先尝试不采用PCA降维的SVM训练模型:
from keras.datasets import mnist
import matplotlib.pyplot as plt
import numpy as np
import pandas as pd
from sklearn.model_selection import train_test_split
from sklearn.decomposition import PCA
from sklearn.svm import SVC
import datetime
(X_train,Y_train),(X_test,Y_test) = mnist.load_data()
X_train_1 = X_train.reshape(60000,784)
Y_train_1 = Y_train.reshape(-1,1)
starttime = datetime.datetime.now() #用来计算PCA+SVM总的计算时间
### 利用支持向量机训练
svc = SVC() #这里利用默认参数就好,我试验过,默认参数的训练效果已经十分接近手动找最佳参数的效果了
x_train,x_test,y_train,y_test = train_test_split(X_train_1, Y_train_1, test_size = 0.25, random_state = 1)
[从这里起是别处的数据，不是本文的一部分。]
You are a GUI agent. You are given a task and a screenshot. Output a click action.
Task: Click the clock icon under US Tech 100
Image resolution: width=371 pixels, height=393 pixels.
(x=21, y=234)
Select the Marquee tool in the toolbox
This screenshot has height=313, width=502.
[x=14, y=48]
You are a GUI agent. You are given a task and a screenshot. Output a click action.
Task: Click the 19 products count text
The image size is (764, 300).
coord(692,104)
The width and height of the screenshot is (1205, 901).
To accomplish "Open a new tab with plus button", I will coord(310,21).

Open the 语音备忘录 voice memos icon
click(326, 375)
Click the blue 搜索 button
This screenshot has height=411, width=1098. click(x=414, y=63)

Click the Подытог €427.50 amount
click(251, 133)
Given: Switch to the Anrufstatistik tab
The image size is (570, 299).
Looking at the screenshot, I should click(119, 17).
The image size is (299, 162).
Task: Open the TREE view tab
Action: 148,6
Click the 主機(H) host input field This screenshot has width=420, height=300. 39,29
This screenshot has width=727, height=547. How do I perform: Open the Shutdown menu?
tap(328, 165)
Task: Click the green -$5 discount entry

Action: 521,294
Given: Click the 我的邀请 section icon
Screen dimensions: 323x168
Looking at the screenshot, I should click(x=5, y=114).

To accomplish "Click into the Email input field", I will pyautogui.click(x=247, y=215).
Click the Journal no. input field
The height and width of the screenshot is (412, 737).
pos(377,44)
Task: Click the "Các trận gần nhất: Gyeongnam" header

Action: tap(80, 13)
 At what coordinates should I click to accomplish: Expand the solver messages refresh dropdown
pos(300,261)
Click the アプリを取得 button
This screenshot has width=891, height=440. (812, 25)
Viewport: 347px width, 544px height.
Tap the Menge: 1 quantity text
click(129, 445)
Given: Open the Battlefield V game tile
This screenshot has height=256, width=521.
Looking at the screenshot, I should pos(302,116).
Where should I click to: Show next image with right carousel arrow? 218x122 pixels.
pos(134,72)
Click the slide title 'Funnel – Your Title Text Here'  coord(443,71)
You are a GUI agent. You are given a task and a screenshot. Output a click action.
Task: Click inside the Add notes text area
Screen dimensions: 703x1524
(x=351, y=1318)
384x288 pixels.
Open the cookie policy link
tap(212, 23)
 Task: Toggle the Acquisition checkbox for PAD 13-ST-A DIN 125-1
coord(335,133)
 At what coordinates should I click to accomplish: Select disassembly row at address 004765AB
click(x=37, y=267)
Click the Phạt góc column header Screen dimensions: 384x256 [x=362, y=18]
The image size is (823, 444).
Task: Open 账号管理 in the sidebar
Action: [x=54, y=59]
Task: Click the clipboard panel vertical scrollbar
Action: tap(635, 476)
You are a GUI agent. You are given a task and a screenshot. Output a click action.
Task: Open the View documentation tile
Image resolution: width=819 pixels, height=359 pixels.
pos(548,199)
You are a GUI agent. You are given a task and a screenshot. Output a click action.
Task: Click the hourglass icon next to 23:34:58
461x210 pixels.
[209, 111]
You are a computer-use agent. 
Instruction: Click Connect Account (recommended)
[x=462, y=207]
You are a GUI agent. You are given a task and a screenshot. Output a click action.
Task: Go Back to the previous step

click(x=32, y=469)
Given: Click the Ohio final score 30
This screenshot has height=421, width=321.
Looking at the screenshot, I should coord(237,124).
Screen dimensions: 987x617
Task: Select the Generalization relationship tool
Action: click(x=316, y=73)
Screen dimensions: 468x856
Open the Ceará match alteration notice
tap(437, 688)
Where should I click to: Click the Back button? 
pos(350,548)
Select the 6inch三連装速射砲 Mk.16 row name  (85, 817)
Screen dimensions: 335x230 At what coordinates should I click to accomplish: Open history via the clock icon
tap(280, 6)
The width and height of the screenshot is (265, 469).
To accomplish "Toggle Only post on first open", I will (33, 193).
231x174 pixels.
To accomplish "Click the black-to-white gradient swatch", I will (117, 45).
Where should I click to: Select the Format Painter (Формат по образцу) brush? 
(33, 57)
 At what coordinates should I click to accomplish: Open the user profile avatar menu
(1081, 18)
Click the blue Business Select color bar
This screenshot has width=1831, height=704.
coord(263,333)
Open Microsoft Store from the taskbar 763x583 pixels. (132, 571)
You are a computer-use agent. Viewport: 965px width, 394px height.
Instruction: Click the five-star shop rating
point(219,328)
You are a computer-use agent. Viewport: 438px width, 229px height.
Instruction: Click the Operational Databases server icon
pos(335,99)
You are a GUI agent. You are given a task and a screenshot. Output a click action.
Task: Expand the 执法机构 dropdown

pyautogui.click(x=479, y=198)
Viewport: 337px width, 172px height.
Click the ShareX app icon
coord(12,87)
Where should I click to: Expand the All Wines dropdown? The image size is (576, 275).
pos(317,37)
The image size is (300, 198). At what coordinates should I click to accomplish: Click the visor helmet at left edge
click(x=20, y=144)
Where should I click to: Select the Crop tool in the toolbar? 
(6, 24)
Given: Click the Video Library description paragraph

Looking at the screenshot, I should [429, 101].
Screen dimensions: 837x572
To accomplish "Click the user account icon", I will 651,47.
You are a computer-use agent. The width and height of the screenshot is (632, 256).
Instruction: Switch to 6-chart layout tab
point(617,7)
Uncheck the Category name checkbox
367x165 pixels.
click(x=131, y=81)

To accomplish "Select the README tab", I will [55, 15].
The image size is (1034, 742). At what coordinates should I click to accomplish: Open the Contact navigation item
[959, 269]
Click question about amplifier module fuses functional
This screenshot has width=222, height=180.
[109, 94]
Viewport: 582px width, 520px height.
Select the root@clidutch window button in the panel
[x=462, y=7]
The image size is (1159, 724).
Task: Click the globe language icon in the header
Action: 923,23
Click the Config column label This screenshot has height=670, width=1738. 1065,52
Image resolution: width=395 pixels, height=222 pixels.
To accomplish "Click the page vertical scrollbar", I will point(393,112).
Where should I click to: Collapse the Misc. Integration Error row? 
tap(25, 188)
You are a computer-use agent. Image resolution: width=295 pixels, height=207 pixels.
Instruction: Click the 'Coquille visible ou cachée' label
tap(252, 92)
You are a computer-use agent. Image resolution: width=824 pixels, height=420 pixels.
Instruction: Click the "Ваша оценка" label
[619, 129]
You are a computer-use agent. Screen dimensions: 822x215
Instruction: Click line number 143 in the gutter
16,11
y_train = y_train.reshape(-1,1).ravel() #最后加上.ravel(),不然jupyter notebook会报错
svc.fit(x_train,y_train)
accuracy = svc.score(x_test,y_test)
print("accuracy is ",accuracy)
endtime = datetime.datetime.now()
time = (endtime - starttime).seconds
print("time is ",time)
# accuracy is 0.9766
# time is 189
再尝试采用PCA降维的SVM训练模型:
from keras.datasets import mnist
import matplotlib.pyplot as plt
import numpy as np
import pandas as pd
from sklearn.model_selection import train_test_split
from sklearn.decomposition import PCA
from sklearn.svm import SVC
import datetime
(X_train,Y_train),(X_test,Y_test) = mnist.load_data()
X_train_1 = X_train.reshape(60000,784)
Y_train_1 = Y_train.reshape(-1,1)
#复制一份训练集,后面直接对原始数据降维
X_train_copy = X_train_1
starttime = datetime.datetime.now()
###找到能够保留95%方差的n_components
pca_1=PCA(n_components=0.95, copy = False) #copy = False指直接对数据集降维
#调用PCA,会自动均值归一化
X_reduce = pca_1.fit_transform(X_train_1)
n_x = pca_1.n_components
###利用上面找到的n_components,降维
pca=PCA(n_components=n_x, copy = False)
X_reduce_fianl =pca.fit_transform(X_train_copy)
print("X_reduce_fianl :",X_reduce_fianl.shape)
# X_reduce_fianl : (60000, 154) ,在保留95%方差的情况下,从784降至154,效果赞!
### 利用支持向量机训练
svc = SVC()
x_train,x_test,y_train,y_test = train_test_split\
(X_reduce_fianl, Y_train_1, test_size = 0.25, random_state = 1)
y_train = y_train.reshape(-1,1).ravel()
svc.fit(x_train,y_train)
accuracy = svc.score(x_test,y_test)
print("accuracy is ",accuracy)
endtime = datetime.datetime.now()
time = (endtime - starttime).seconds
print("time is ",time)
# accuracy is 0.9806
# time is 67
可以看出来,利用PCA后,时间大幅降低65%!并且精确性还提高了。
分析:
- 因为mnist每个数字的图像中,图像边界部分的像素几乎都是白色的,把这些像素删除并不会对识别有什么影响,从而可以大幅降低维度,以至于还能够保留95%的方差。特征大幅减少,学习算法当然能运行地更快,所以才会看到时间大幅减少。
- 准确率反而提高了一点,我想可能是因为剔除了噪声。举个例子,有些图片有点模糊时,通过调节“锐化”,是不是感觉看的更清晰一些了?